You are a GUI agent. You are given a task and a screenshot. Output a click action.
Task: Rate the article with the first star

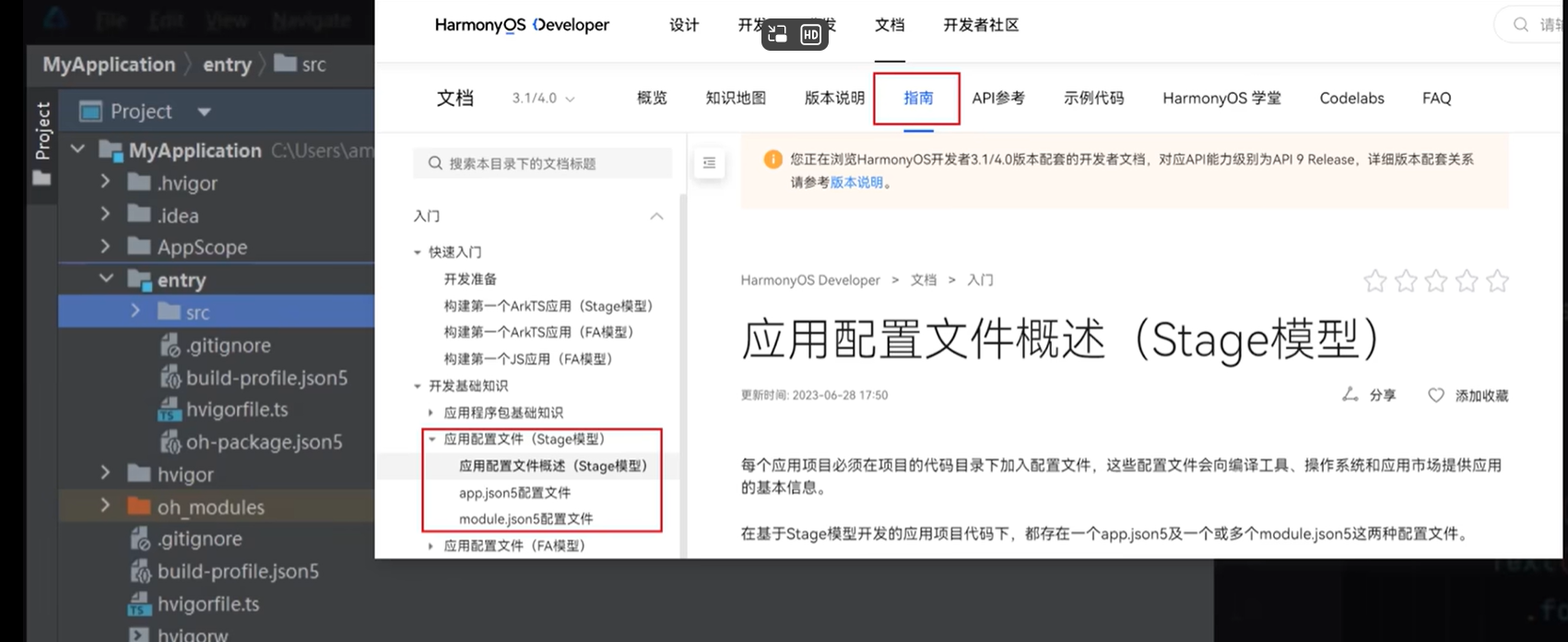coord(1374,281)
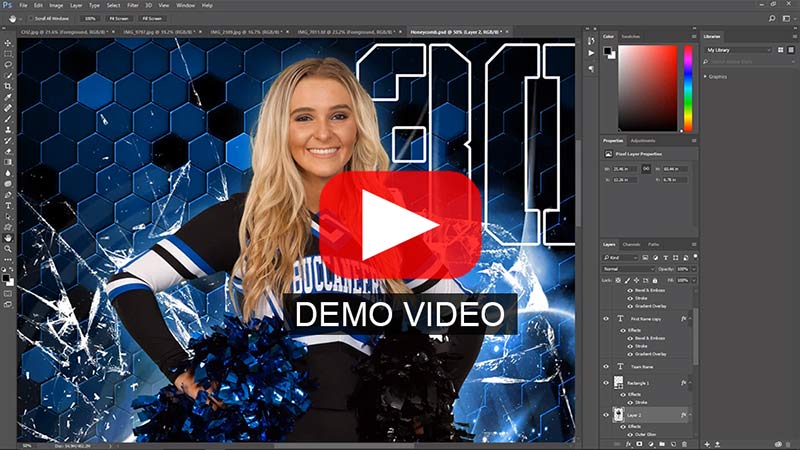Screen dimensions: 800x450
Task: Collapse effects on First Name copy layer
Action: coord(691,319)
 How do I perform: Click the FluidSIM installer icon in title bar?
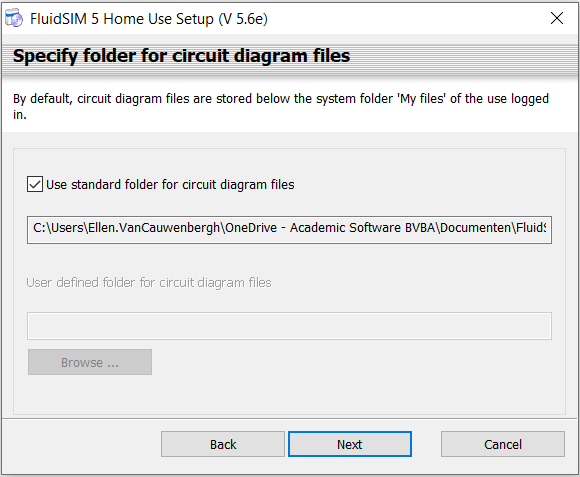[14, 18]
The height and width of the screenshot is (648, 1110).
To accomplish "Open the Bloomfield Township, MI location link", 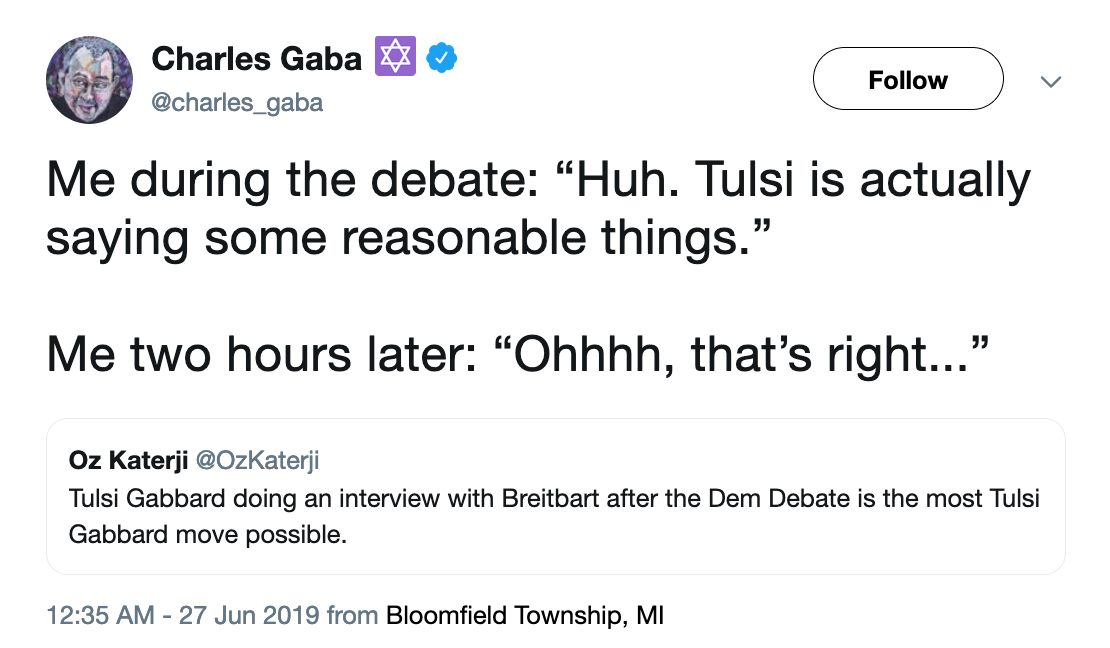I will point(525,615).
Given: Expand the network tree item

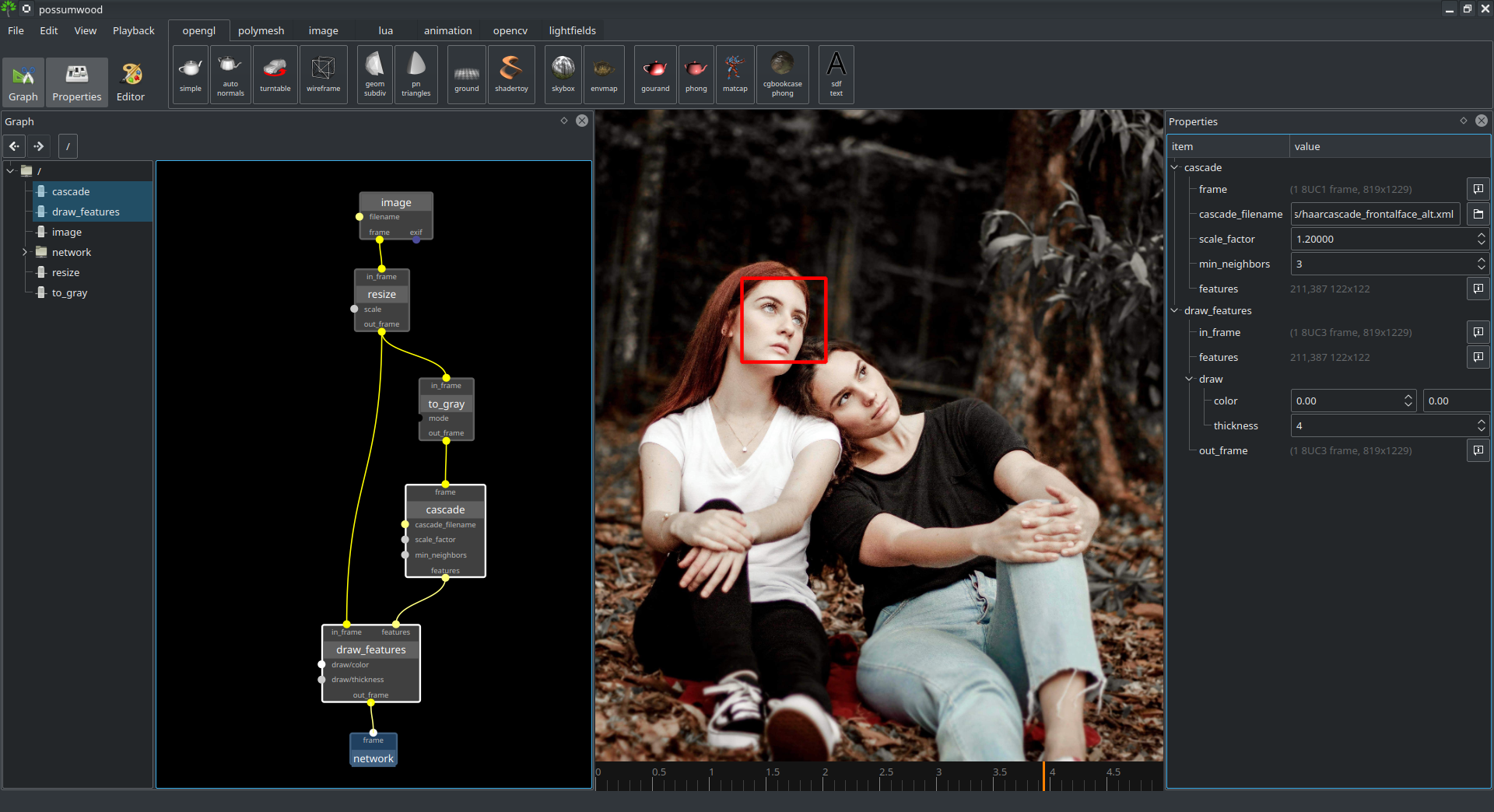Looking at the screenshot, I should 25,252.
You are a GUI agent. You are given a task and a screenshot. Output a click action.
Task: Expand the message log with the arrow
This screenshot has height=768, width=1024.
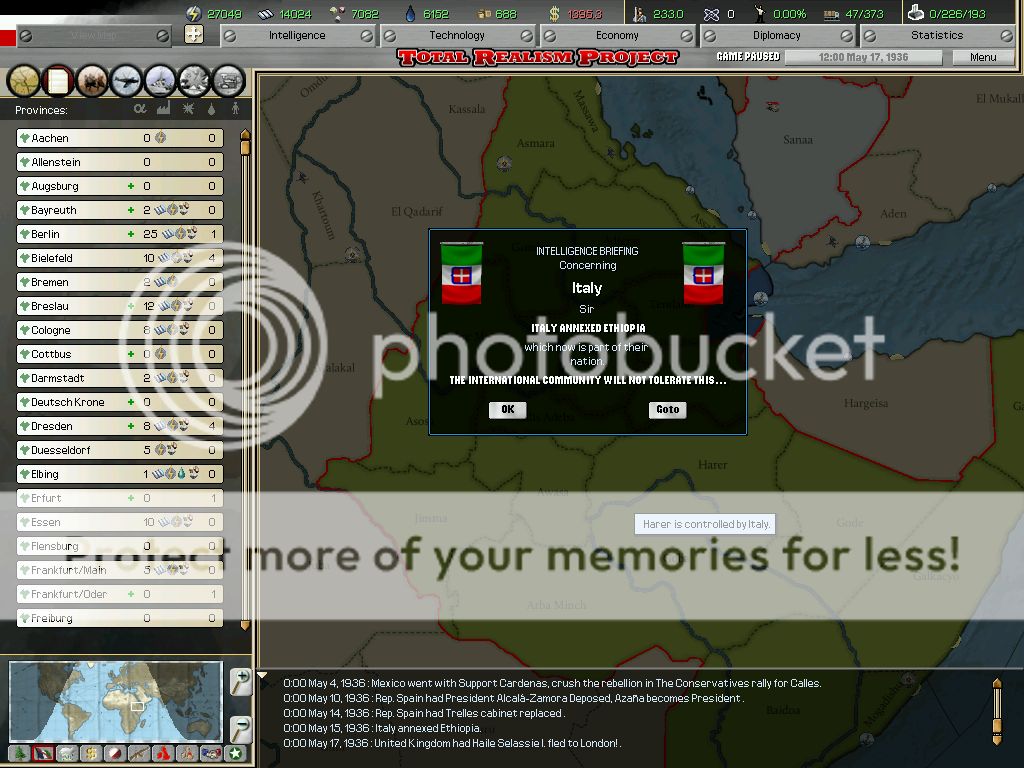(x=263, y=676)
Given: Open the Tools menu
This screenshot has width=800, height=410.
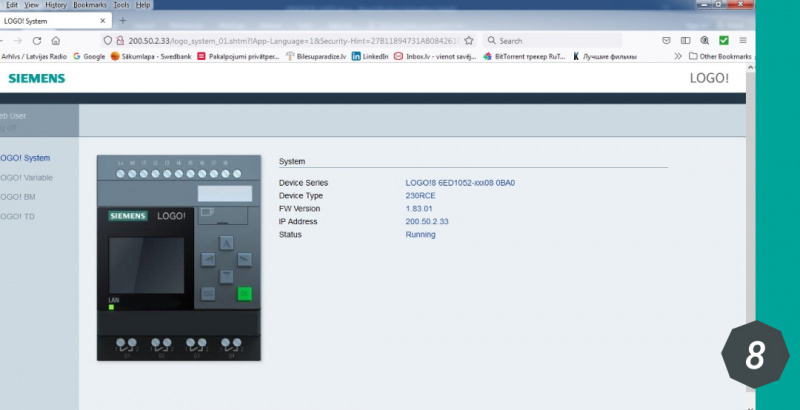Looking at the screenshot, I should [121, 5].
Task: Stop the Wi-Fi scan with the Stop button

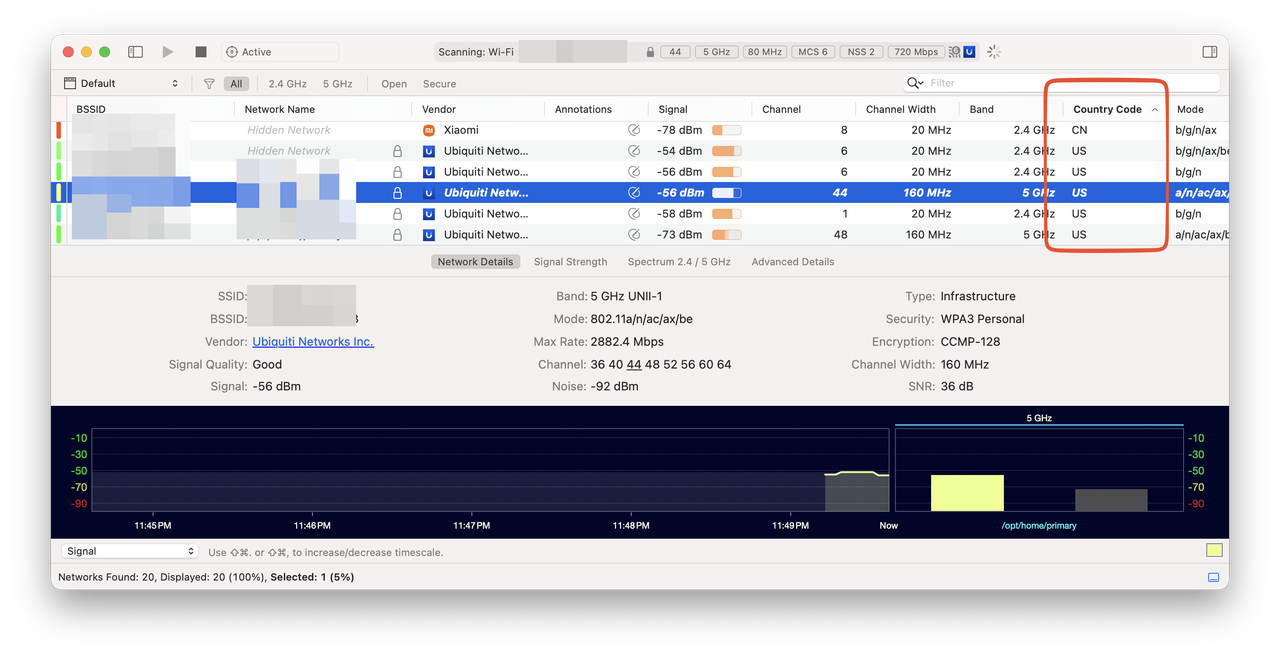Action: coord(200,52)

══════════

● AIM OF THE EXERCISE
Everything from the line holding "This screenshot has width=800, height=410." through the last line of the listing should be written out exactly, except for the pictures.

● SOLUTION BELOW
This screenshot has width=800, height=410.
Looking at the screenshot, I should [121, 5].
Task: Stop the Wi-Fi scan with the Stop button

Action: coord(200,52)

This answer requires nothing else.